--- START ---

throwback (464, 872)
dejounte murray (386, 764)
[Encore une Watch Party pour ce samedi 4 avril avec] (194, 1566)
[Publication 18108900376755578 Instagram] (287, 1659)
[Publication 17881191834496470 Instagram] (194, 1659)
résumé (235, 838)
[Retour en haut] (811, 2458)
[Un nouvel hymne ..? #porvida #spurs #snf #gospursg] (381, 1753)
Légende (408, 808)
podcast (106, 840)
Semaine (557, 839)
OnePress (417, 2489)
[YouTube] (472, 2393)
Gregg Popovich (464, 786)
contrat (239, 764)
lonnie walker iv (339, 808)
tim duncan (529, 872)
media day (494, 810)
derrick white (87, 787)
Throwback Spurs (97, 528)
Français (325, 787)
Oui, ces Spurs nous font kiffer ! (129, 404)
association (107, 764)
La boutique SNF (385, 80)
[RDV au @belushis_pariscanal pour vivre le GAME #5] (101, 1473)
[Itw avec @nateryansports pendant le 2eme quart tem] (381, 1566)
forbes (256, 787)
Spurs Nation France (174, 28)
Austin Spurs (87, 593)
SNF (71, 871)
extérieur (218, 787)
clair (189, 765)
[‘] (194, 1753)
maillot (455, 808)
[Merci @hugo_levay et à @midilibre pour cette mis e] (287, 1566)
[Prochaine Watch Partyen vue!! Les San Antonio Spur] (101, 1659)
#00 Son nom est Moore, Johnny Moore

--- END ---

**WHAT IS NEEDED:**
Exactly the lines from the one containing "Oui, ces Spurs nous font kiffer ! (129, 404)" through the end of the records above should be returned, with both ends kept.

**ANSWER SECTION:**
Oui, ces Spurs nous font kiffer ! (129, 404)
association (107, 764)
La boutique SNF (385, 80)
[RDV au @belushis_pariscanal pour vivre le GAME #5] (101, 1473)
[Itw avec @nateryansports pendant le 2eme quart tem] (381, 1566)
forbes (256, 787)
Spurs Nation France (174, 28)
Austin Spurs (87, 593)
SNF (71, 871)
extérieur (218, 787)
clair (189, 765)
[‘] (194, 1753)
maillot (455, 808)
[Merci @hugo_levay et à @midilibre pour cette mis e] (287, 1566)
[Prochaine Watch Partyen vue!! Les San Antonio Spur] (101, 1659)
#00 Son nom est Moore, Johnny Moore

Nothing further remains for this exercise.